In response to the Chair’s question, Dr Dawson commented that there were specialist and targeted services both within schools and in community settings.  The city also had an innovative service which he believed did not exist in any other local authority.  A number of psychologists were employed by the Council (funded by CCG) to look at those young people that didn’t meet the CAMHS specialist service thresholds and who were hovering around Tiers 2 and 3 within the system.  The psychologists worked with this cohort in their homes, schools and in group work to stop them getting worse and hitting the CAMHS threshold in the future.  There were also other good therapeutic interventions in Leicester; but these were under increasing pressures from resources, which meant they could not be delivered as widely as would be liked.  It was acknowledged that this pressure was faced by other local authorities

 

The Strategic Director of Children’s Services commented that both officers and schools recognised the importance of outcomes for children.  These issues were dealt with on daily basis and were taken seriously. Everyone was keen to work in partnership across services and agencies to address this.  There was a need for officers and schools to understand the whole system; as various organisations and agencies had individual parts of the system but not all of the system.  There was an issue of trying to understand the complexity of the whole system in delivering both universal and specialist services and to trying to identify where gaps existed or where there was duplication of services.  It was felt that this series of presentations would help with a better understanding of the specialist services.  It was also recognised that this work been ongoing for many years and was always developing and changing to reflect the constant changes evolving in society as a whole.

 

Board Members made the following comments and observations:-

 

  • It was recognised that there were issues in a linear model of service delivery, whereas users were more exploratory in their nature of navigating through the system.

 

  • There was a clash of social models of intervention and support with medical models.  There was a need for collaborative working in providing open and clear pathways and to be collectively more creative in service delivery.

 

  • There was support for everyone using the same language to fully understand other services within the system.  For example, ‘early help’ was often interchangeable with ‘early intervention’ in some services, but had different meanings to others in the system.
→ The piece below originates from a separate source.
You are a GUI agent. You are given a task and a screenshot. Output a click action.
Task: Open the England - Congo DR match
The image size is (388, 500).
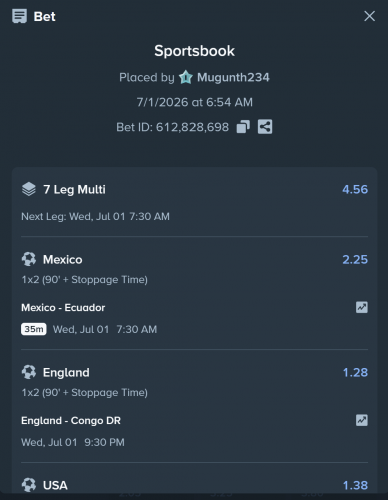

All words/phrases used within the service should have the same meaning.

 

A member of the public asked a question in relation to the loss of subjects such as drama, music and dance etc from the school curriculum that he felt provided support and helped the wellbeing of children and young people.   He also asked if teachers received training to detect early changes in children’s and address them in order to prevent issues developing and requiring specialist support. 

 

In response, Dr Dawson commented that he was unable to comment upon curriculum changes, as there was little evidence to say these subjects had an impact on mental health.  However, the Social and Emotional Aspects of Learning programme (SEAL) had been evaluated and had showed significant impacts on wellbeing and resilience and was a useful resource within schools to support children’s, teachers and staff resilience.  It had been a national decision to remove psychology of development in children from teacher training courses and colleges; however the service did offer this training to maintained schools and academies. 

 

The Chair thanked Dr Dawson for his informative and thought provoking introduction.